== Task item ==
Report every line from the following entries that contains the string "Locate".

(Information provided Opens)

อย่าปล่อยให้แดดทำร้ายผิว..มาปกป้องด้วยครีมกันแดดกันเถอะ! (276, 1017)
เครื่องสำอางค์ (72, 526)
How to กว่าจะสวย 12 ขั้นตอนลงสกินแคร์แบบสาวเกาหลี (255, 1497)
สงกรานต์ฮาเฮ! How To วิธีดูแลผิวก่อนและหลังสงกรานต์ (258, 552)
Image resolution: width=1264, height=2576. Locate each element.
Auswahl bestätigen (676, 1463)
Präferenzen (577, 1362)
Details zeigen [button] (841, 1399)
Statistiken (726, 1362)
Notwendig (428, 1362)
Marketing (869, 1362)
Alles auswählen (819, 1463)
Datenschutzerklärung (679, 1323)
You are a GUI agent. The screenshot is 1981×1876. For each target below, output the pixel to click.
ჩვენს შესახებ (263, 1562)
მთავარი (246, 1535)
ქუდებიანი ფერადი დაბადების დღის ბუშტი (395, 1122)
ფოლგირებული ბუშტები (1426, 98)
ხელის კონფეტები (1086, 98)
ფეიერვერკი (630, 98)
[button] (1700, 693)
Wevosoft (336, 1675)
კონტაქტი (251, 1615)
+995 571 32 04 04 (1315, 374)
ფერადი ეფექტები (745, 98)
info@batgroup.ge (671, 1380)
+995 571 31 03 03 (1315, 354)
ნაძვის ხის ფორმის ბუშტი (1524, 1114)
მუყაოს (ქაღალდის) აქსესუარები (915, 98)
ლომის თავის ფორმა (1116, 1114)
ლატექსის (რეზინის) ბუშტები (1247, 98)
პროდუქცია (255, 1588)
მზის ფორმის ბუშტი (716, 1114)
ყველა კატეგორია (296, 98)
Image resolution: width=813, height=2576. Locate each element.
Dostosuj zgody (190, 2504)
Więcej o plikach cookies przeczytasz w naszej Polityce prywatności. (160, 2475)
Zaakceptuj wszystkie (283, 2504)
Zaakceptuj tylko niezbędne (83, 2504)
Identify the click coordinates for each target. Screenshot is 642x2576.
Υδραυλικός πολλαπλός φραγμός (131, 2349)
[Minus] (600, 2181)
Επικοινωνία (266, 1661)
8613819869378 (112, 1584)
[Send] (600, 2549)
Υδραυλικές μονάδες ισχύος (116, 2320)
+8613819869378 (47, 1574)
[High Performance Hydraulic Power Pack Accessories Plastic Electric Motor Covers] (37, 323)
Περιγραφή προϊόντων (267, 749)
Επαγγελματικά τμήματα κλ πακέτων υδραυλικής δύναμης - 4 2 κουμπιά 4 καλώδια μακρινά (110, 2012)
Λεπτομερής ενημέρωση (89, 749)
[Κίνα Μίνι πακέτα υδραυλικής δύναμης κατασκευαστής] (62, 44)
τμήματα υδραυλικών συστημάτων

(Information provided Closes)

== Output of the exercise ==
Image resolution: width=1264, height=2576. Locate each element.
Image resolution: width=813, height=2576. Locate each element.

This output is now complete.